SpellChecker should also support an optional argument: the -d flag (d for debug). If the String “-d” is passed in as a third argument, it should also print the first 10 words in the MRUList for each letter in the Dictionary (or all the words if there are fewer than 10 in the MRUList).

For the above example, running SpellChecker with the -d flag should yield:  

     % java SpellChecker article.txt dict.txt -d
      
Spell checking article.txt using dict.txt                  

       Misspelled Words:
       1.) The dog *deos* tricks for  

       2.) for darling *dasy*

       Most Recently Used Words:  
       C: cat
       D: darling dog days does
       F: for
       H: hate
       L: love
       T: tricks The the

Please note that your program must match this output format exactly, including all spaces, blank lines, and descriptive lines (e.g., "Misspelled Words:", etc.).

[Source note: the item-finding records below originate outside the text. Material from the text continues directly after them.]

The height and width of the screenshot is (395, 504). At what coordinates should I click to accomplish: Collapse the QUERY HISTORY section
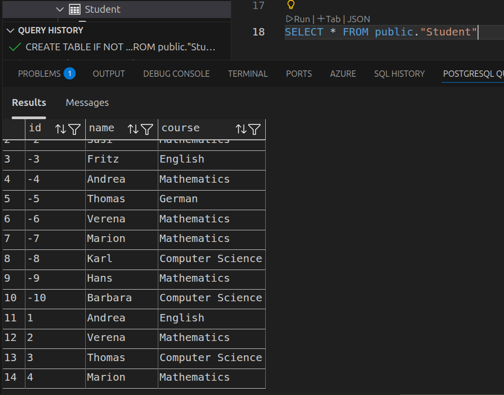11,31
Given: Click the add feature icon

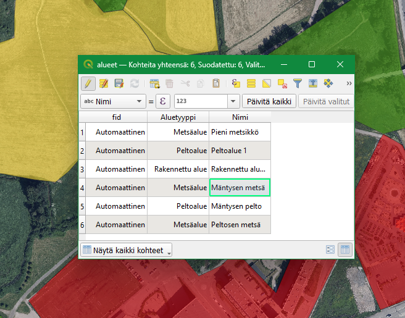Looking at the screenshot, I should [x=154, y=83].
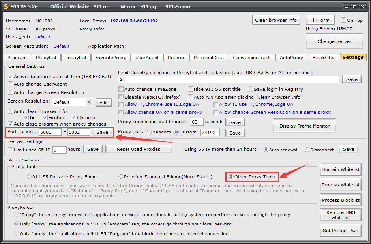Click the 911 S5 dollar app icon
This screenshot has height=244, width=371.
pyautogui.click(x=6, y=7)
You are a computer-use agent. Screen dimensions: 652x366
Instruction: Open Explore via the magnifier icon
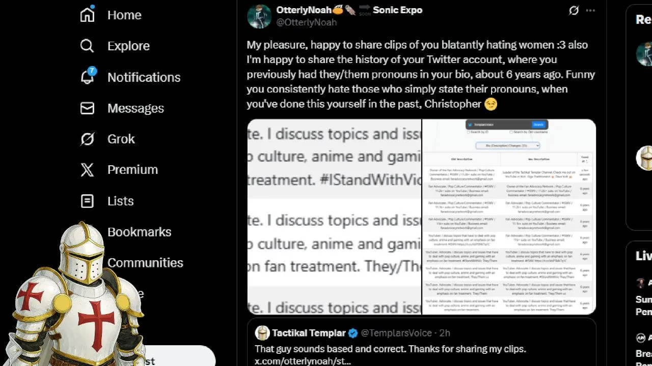click(x=87, y=46)
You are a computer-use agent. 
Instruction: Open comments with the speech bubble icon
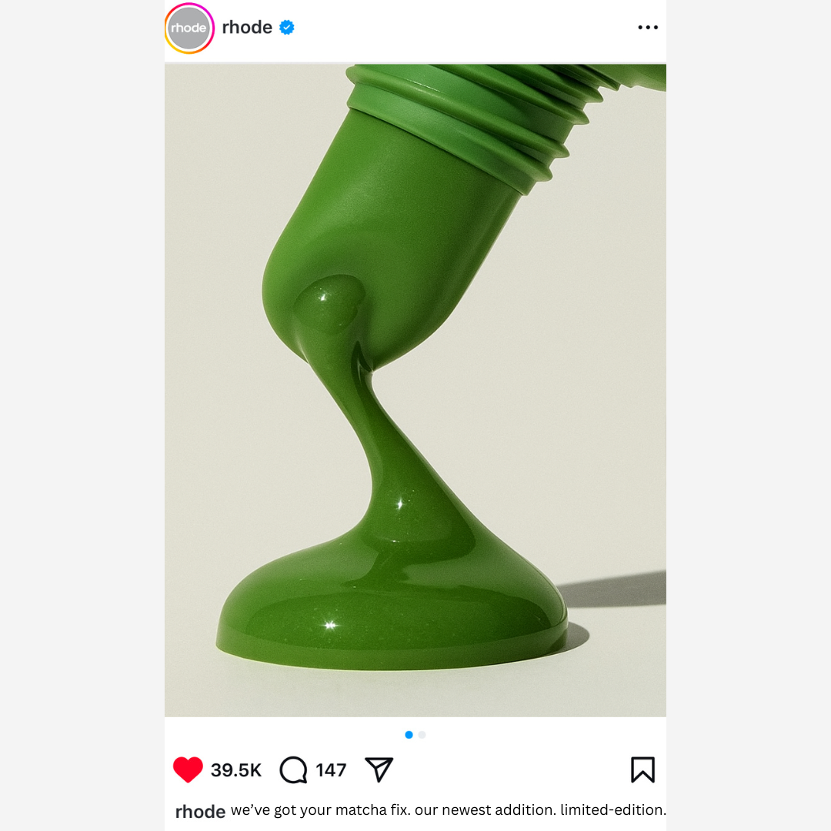(x=293, y=769)
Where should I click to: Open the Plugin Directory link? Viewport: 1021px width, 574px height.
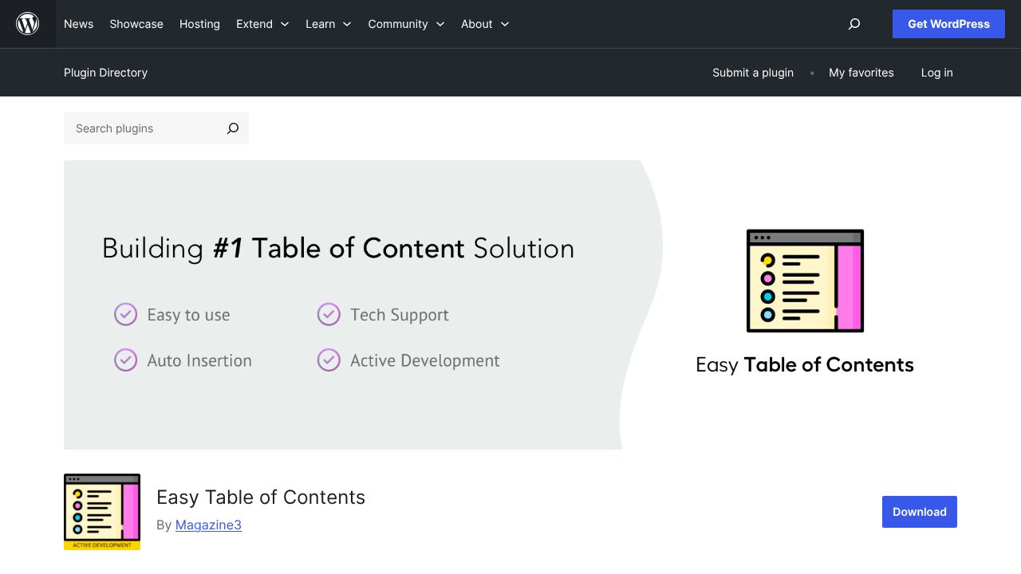(105, 73)
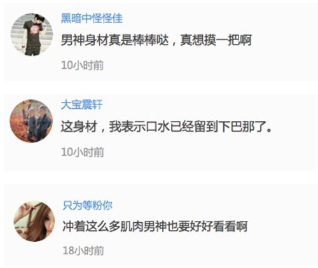
Task: Open profile picture of 只为等粉你
Action: 34,221
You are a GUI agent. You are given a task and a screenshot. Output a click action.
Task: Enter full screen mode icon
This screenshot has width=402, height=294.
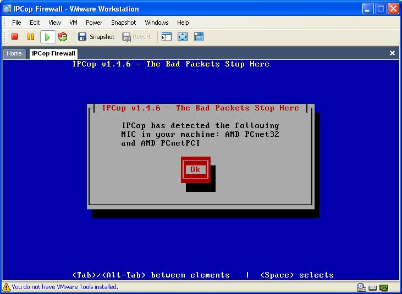[x=183, y=37]
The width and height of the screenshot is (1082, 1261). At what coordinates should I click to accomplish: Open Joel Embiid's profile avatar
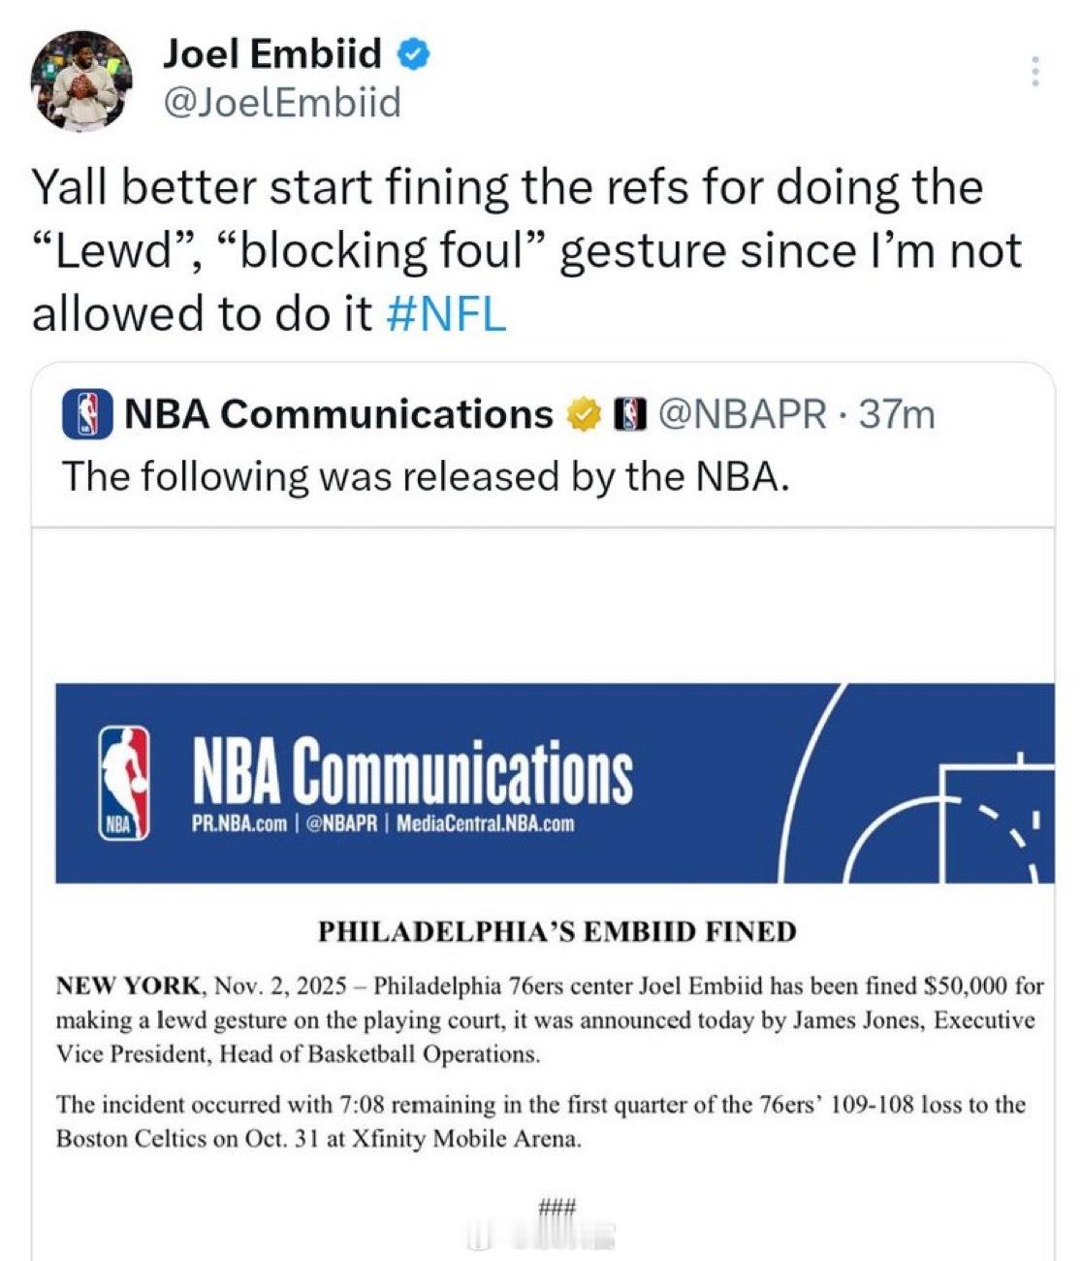[x=82, y=81]
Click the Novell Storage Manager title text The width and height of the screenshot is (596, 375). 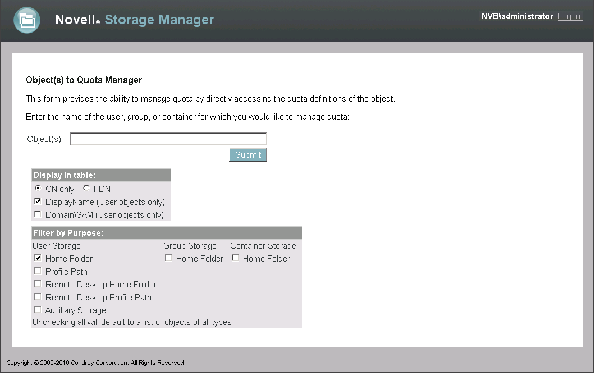[x=134, y=20]
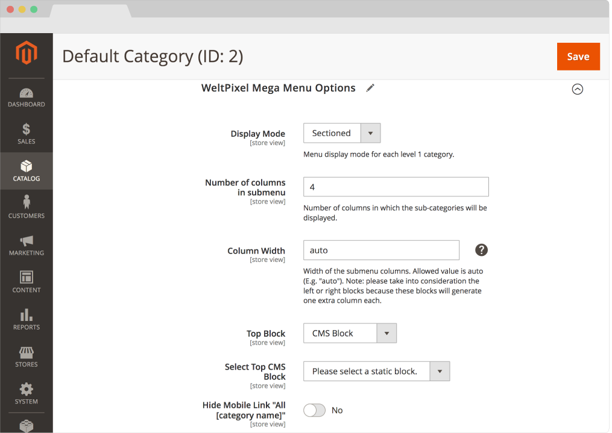Save the Default Category changes
Image resolution: width=612 pixels, height=433 pixels.
click(578, 56)
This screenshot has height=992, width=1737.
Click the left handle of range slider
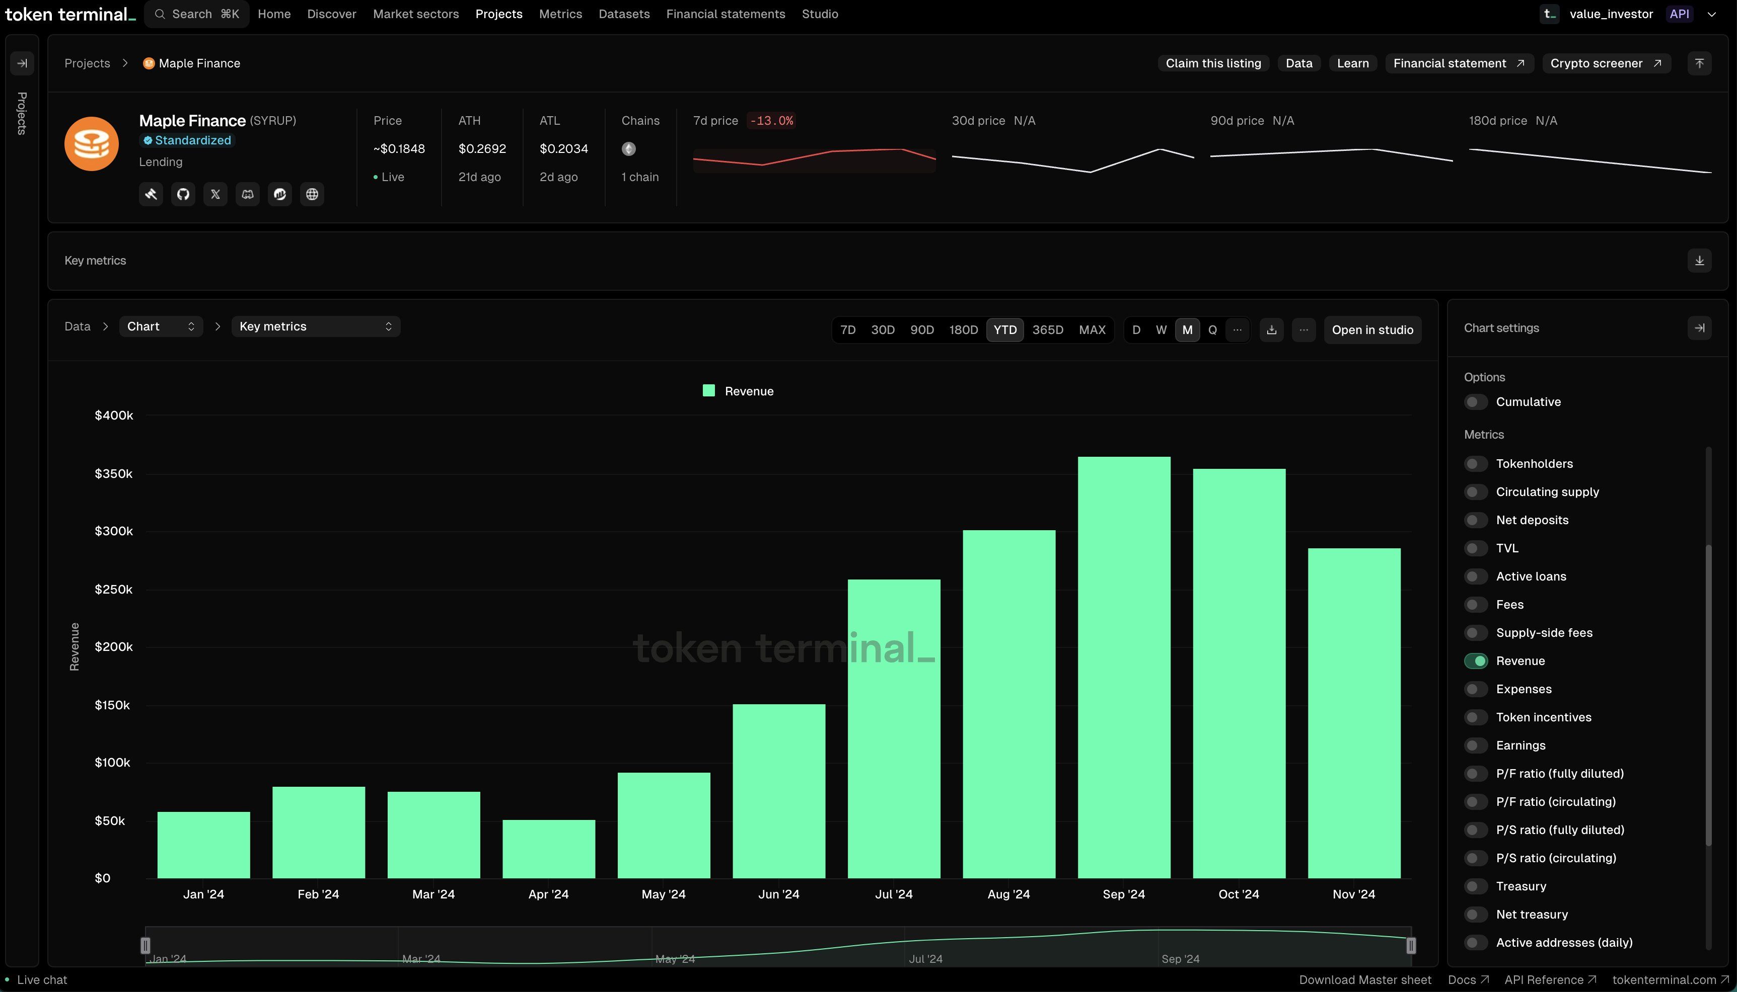click(x=145, y=946)
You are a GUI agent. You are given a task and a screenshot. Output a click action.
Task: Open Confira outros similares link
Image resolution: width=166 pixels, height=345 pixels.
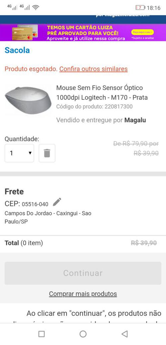click(94, 69)
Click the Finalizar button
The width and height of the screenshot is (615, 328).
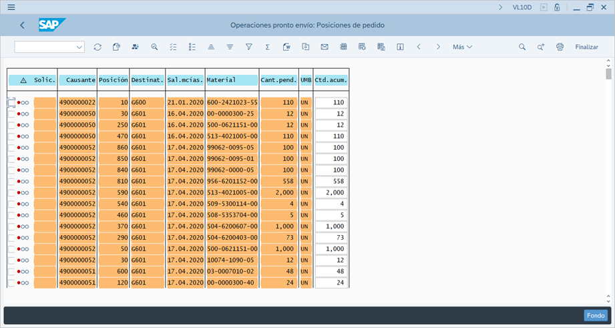586,47
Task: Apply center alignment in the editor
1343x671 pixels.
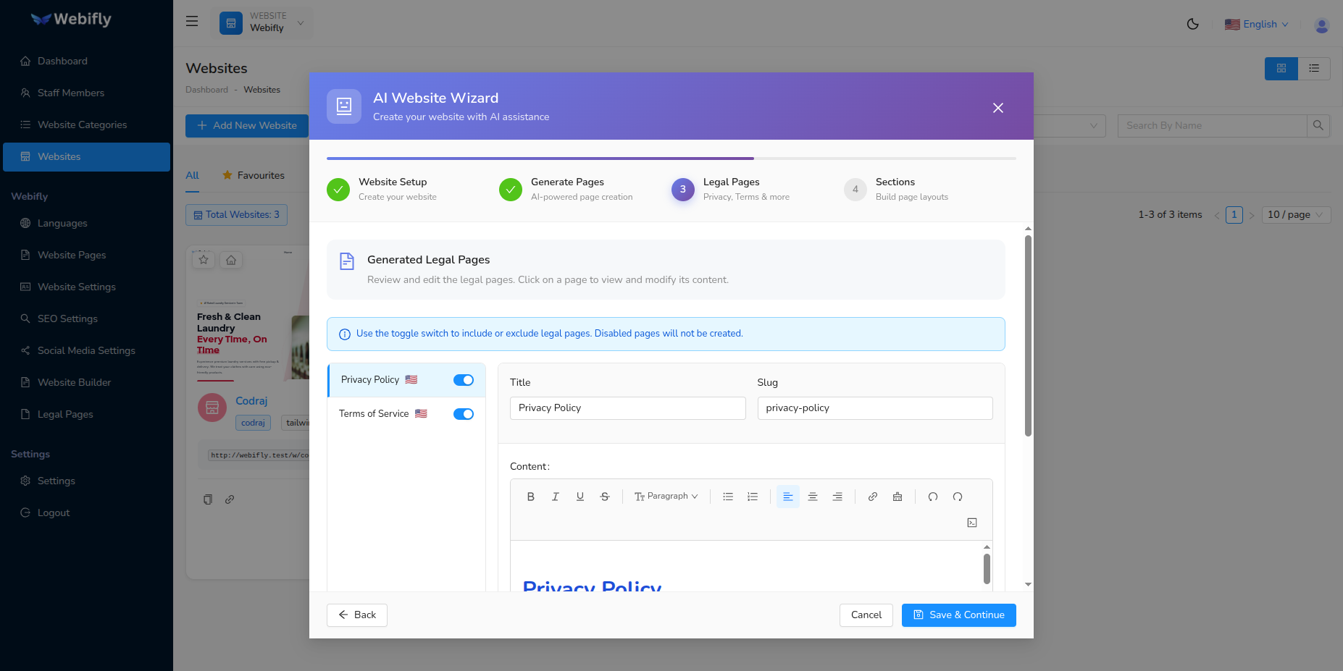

In the case where there are no misspelled words, your program should output the following:

     % java SpellChecker article.txt dict.txt
       Spell checking article.txt using dict.txt                  

       No Misspelled Words

For the provided sample dictionary and article, your output should match the following:
     % java SpellChecker sample-article.txt sample-dictionary.txt -d
     Spell checking sample-article.txt using sample-dictionary.txt
    
     Misspelled Words:
     1.) The *feld* of mobile
     2.) presented an *accelerometr* based custom
     3.) could control *streamin* audoi Geiger
     4.) control streamin *audoi* Geiger desinged
     5.) audoi Geiger *desinged* a touch
     6.) based interaction *pardaigm* with integrated
     7.) Pure Data *PD* for Linux
     8.) devices like *iPaqs* Using mobile
     9.) Greg Schiemer *ni* his PocketGamelan
     10.) ni his *PocketGamelan* instrument At
     11.) instrument At *teh* smae time
     12.) At teh *smae* time there
     13.) there has *ben* an effort
     14.) CaMus and *CaMus2* introduced systems
     15.) introduced systems *thta* use onboard
     16.) of mobile *pohnes* for tracking
     17.) for tracking *viusal* references for
     18.) for musical *intteraction*

     Most Recently Used Words:
     A: and allow an At a augmented audio at accelerometer
     B: build by been based bodies
     C: cameras CaMus commodity control could custom
     D: devices Data device designed
     E: effort enabled explored
     F: for field
     G: Greg Geiger
     H: has his
     I: introduced interactive instrument integrated interaction inspired informed in iPads
     L: live like Linux
     M: musical mobile made much music
     O: of onboard on
     P: phones performance pioneered portal Pure port PDA presented paradigm
     R: references research
     S: systems Schiemer synthesis sound screen several streaming same
     T: tracking to there time the touch that Tanaka this The
     U: use up Using using
     V: visual
     W: ways with work which



Extra Credit: Java Generics

The LinkedList class we wrote above can contain only strings; however, it is often useful to implement data structures in a more generic way such that they can hold any type of data. Java provides Generics specifically for this purpose.

For extra credit, modify your LinkedList class to be based upon the interface GenericList.java instead of List.java. The methods in GenericList are exactly the same as in List, but they are based on a generic type T that is specified when the LinkedList is declared and initialized. This will enable your LinkedList to contain any type of object, not just strings. For example, you could then have implemented the Dictionary as a LinkedList of MRULists, instead of an array of MRULists. You will likely need to modify your other classes as well to enable them to use the generic form of the LinkedList.

If you do the extra credit, you will submit two versions of the assignment: the original (non-generic) version of all files as normal, and an extra.zip file containing new versions of all four .java files (LinkedList.java, MRUList.java, Dictionary.java, SpellChecker.java) modified to work with the generic LinkedList. Even if one or more of these files are unchanged from your non-generic version, you should still include it in extra.zip.